This article was published 18/07/2022 (1316 days ago), so information in it may no longer be current.
Career Connections wants to bring back Brandon’s Inclusive Post-Secondary Education program in hopes of giving adults with intellectual disabilities access to an authentic university experience once again.
Career Connections executive director Tracy Williams told the Sun she has been trying to resurrect the program since it was shuttered last year, knowing how much it meant to families in the region.
“I’m really excited that we’re able to bring this program back to the community,” she said. “I truly believe that everyone deserves the opportunity to go to university if that’s what their personal choice is.”
While Inclusion Westman kick-started the program in 2017, representative Debby Dandy said their efforts were chronically underfunded from the beginning, with the non-profit organization relying on a few federal grants to keep everything afloat.
“We just could never get any traction with the [provincial] government for funding,” Dandy said on Monday. “So I think we’re relieved, we’re happy to see the program continue.”
Williams told the Sun that underfunding won’t be an issue this time around, since she already has access to plenty of provincial dollars through her operations at Career Connections.
This news is very comforting to Michelle Magnusson, Brandon University’s student accessibility co-ordinator, since the appeal of the old Inclusive Post-Secondary Education (IPSE) program was that special-needs students would get the opportunity to complete a full three- to four-year run at the school uninterrupted.
“Typically, what they would do is take one or two courses each term for three to four years,” Magnusson said.
“The exciting part about the students who have participated in and graduated from the program is they participate in BU’s convocation. They get to walk across the stage alongside their peers and receive their certificate.”
Recent IPSE participant Bryce Eakins Collister, who lives with cerebral palsy, graduated from BU last year just as the program was shutting down.

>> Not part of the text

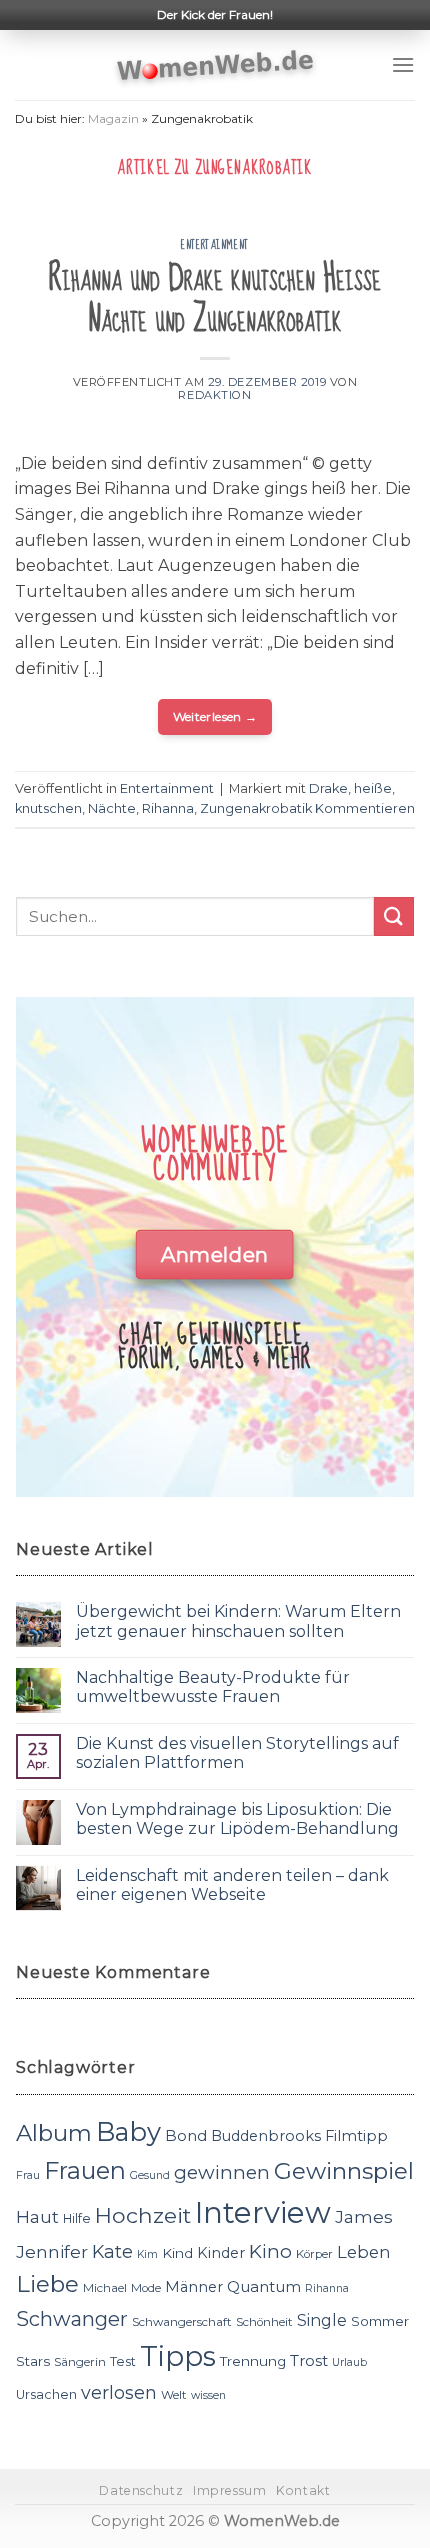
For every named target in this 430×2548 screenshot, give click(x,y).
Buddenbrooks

Collister was “very excited” to hear that the program is returning, since he treasured his time becoming a member of the BU community, he told the Sun in an email on Monday.
“As a BU student, I feel included in my classes and on campus,” he wrote in a letter to the Sun in April 2021, shortly after Inclusion Westman announced that the program would be shutting down.
“I am an active member of the BU Physical Education Club (BUPEC), as well as was a participant and presenter at their 2020 conference at Duckworth Centre [at] University of Winnipeg. I have made new, lifelong friendships and enjoy meeting people on campus that share my interests.”
Williams is also looking to use her resources through Career Connections to add an extra dimension to the new IPSE program and transform it to be “fully rounded.”
This means adding a work training component through Career Connections’ pre-existing Vocational Development program, which will allow IPSE students to learn hands-on skills in their discipline of choice when class isn’t in session.
Not only will this better prepare IPSE students for life outside of school, but Williams said maintaining this kind of balance between work and school is much more authentic to the overall post-secondary experience.
“When we go to university and college, we have part-time jobs. That’s just a regular part of campus life,” she said. “So we would help them find part-time jobs in the community to make it a truly inclusive post-secondary experience.”
While no one has currently signed up for the new version of IPSE, Williams is looking to recruit at least four to five students for the beginning of the upcoming fall semester.
Having worked alongside Williams in the past, Dandy is certain that IPSE is in good hands, especially since Inclusion Westman will remain on board in a consulting capacity.
“Tracy has a real gift in creating new programs and delivering them,” Dandy said. “So I’m quite confident that [Career Connections] will nurture IPSE the same way that we would have.”